I was submitting two batches of 50k requests each for gpt-4.1-mini using the Batch API. One of these led to “31675 completed, 18325 failed of 50000 total requests”. Each of the failed requests had the error message: “You’ve exceeded the 1000 request/min rate limit, please slow down and try again.”.
First of all, my organizations gpt-4.1-mini RPM limit is 10,000.
Second of all, I believe it should be the responsibility of OpenAI to space out the requests so that a RPM limit is not hit. The Batch API is able to take up to 24h anyways (as specified in the completion time argument!).
Hmmm…
While your organization’s overall GPT-4.1-mini RPM limit is 10,000, the Batch API enforces a separate, stricter rate limit of 1,000 requests per minute per batch. This limit applies regardless of your total RPM quota.
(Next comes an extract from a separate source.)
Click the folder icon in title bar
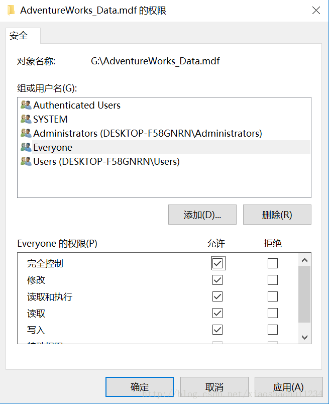 tap(12, 11)
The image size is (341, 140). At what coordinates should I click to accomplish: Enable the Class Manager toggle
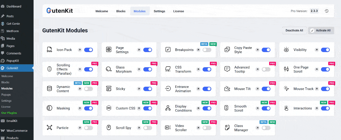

The completion_time parameter specifies the maximum allowed time for the entire batch to complete (up to 24 hours), but it does not control the rate at which requests are sent to the API. It’s the client’s responsibility to throttle the requests accordingly if the rate limit is exceeded, the API returns the “exceeded the 1000 request/min rate limit” error.
To avoid this issue, you maybe should:
-
Spread out the 50,000 requests over at least 50 minutes (50,000 ÷ 1,000 RPM).
-
Implement rate limiting or exponential backoff on your side, respecting the Retry-After header.
-
Or contact OpenAI support to request a higher batch rate limit…
@Marcin_B The user cannot control how fast OpenAI is making the requests with the Batch API. Therefore, I don’t think it’s the users responsibility when a RPM limit is hit.